Confusing: attacks are on the rise, but the chances of being attacked are dropping. Photo: Live Science


The Inertia

Despite the fact that records of white shark attacks in California are on the rise, the individual risk of being attacked by a shark on the California coast has dropped precipitously since the ’50s, at least according to a recent study conducted by Stanford’s Hopkins Marine Station. The study found that over a 63-year period from 1950 to 2013, on a person-to-person basis, the risk of a shark attack on the California coast has dropped by more than 91 percent.

In the last few years, you’ve probably heard more about shark attacks than usual. The public’s fear of being torn limb from limb, thrashing and wailing and screaming while gouts of dark blood gush from recently-attached slabs of meat, is at Jaws-era levels. Australia’s well-meaning but dumb-as-doornails shark cull brought the subject to the forefront of global news, and those god damn shark lovin’, vegan libtards kept it there, angrily waving their dreadlocks around and defiantly burning sage. Just kidding! They simply listened to reason and scientific evidence.

The study, entitled Reconciling predator conservation with public safety, was published in Frontiers in Ecology and the Environment in October of 2015. It weighed a whole lot of information, all of which directly affects the actual risk of being bitten. If you’re bored already, here’s the guts of it: if you’re a surfer in California, you have a 1-in-17 million chance of being attacked by a shark. Everyday ocean-goers, including surfers, are 1,817 times more likely to drown than they are to die from a shark attack.

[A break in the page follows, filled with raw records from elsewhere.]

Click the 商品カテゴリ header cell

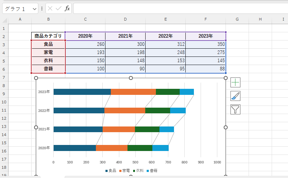48,36
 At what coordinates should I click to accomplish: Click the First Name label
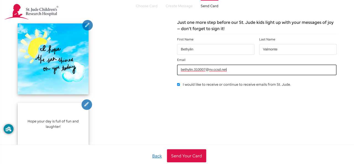click(185, 39)
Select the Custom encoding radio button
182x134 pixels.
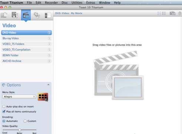25,121
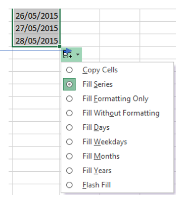
Task: Click the Fill Weekdays menu label
Action: click(x=105, y=142)
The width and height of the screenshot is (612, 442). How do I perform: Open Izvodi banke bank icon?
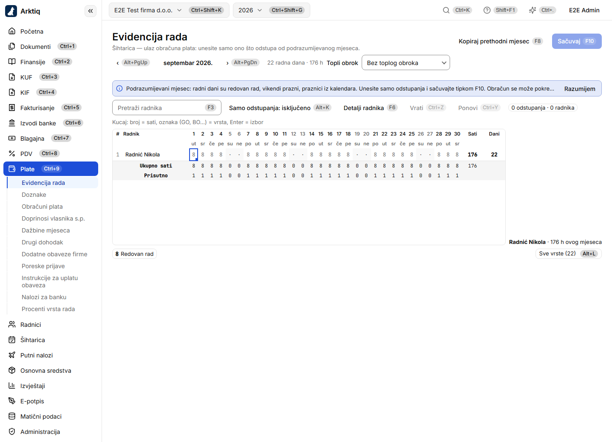pyautogui.click(x=12, y=123)
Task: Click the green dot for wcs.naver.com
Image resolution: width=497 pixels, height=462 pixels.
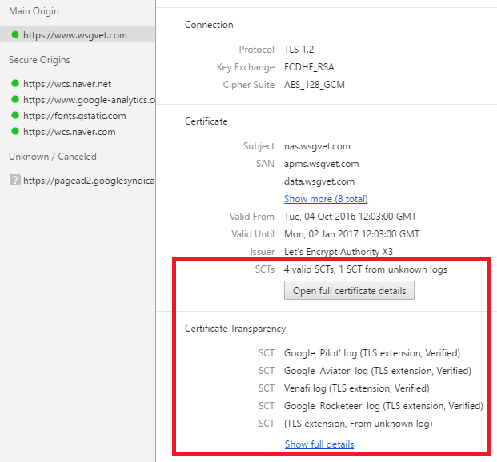Action: coord(15,132)
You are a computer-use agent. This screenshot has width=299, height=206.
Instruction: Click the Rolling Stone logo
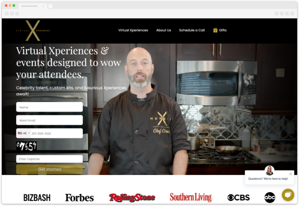pyautogui.click(x=132, y=198)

According to the authors of the study, while the number of actual attacks has basically remained the same in California (about once a year on average in the ’50s to one-to-two attacks per year now), the number of people in the water has skyrocketed. “Right now your chances to have a shark interaction is much lower than it was in the ’50s,”  Francesco Ferretti, a shark researcher who studies the human impact on ocean health, explained. In short, the risk is spread out. It’s like that old saying: You don’t have to run faster than the bear to get away. You just have to run faster than the guy next to you. Sort of.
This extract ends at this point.